The North Dakota countryside in October is about as close to perfect as you can get - at least if you’re talking about running it is. The graded township road that runs past my Dad's farm is the perfect combination of hard and soft, the air is crystal clear, and in mid-October it's nice and cold but not so much that you have to start bundling up. I was back on two weeks’ vacation for my Grandma's 100th birthday party. I wasn’t particularly surprised, but Grandma had broken the century mark and was still sharp as a tack.
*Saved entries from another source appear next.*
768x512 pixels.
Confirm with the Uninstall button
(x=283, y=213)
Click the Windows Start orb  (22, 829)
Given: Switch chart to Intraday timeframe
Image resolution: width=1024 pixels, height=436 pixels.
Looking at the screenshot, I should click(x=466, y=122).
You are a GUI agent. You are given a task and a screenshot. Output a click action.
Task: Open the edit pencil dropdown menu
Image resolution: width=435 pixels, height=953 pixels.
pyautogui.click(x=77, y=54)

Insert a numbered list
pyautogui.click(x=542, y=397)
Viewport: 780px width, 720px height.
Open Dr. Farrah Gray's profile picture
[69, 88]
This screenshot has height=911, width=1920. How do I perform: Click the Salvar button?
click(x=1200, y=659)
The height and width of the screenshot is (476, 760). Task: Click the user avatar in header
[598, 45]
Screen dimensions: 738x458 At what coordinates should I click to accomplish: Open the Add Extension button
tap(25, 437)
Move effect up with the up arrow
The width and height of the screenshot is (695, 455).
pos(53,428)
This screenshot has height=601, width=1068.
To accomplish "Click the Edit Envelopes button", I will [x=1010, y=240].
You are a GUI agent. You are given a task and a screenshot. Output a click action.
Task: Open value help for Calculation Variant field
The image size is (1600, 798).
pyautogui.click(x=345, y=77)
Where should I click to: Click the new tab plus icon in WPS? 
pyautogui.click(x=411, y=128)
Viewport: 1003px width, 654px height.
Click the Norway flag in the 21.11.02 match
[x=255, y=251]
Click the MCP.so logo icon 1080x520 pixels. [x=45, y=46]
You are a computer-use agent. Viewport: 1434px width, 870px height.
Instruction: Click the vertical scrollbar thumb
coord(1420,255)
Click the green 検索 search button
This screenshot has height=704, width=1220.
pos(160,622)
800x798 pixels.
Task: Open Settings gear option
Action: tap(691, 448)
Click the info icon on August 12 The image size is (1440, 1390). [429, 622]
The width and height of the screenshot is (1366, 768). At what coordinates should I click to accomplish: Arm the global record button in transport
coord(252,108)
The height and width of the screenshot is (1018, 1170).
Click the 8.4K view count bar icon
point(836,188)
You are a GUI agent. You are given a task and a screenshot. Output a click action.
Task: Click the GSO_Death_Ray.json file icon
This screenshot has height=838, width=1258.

Her sister – my great-aunt Clara – had been that way too. Along with longevity, my family has a thing for baked goods, and having been stuffed with them from virtually the second I'd set foot in the house, some no-nonsense physical conditioning had become mandatory – if I planned on getting anywhere close to that age.

I hit the road pumped with enthusiasm and broke into a warmup trot. There's something about the way the countryside you grew up in gets into your blood, and it felt great to be back. I suppose it's a lot like that thing where salmon spend a whole lifetime wandering the ocean, then find their way back to the exact stream where they were born just by its scent. The Dakota prairie may look featureless to outsiders, but coming back and breathing in that landscape is near to euphoria for me. You can smell the trees, you can smell the grass, you can smell the very soil beneath your feet.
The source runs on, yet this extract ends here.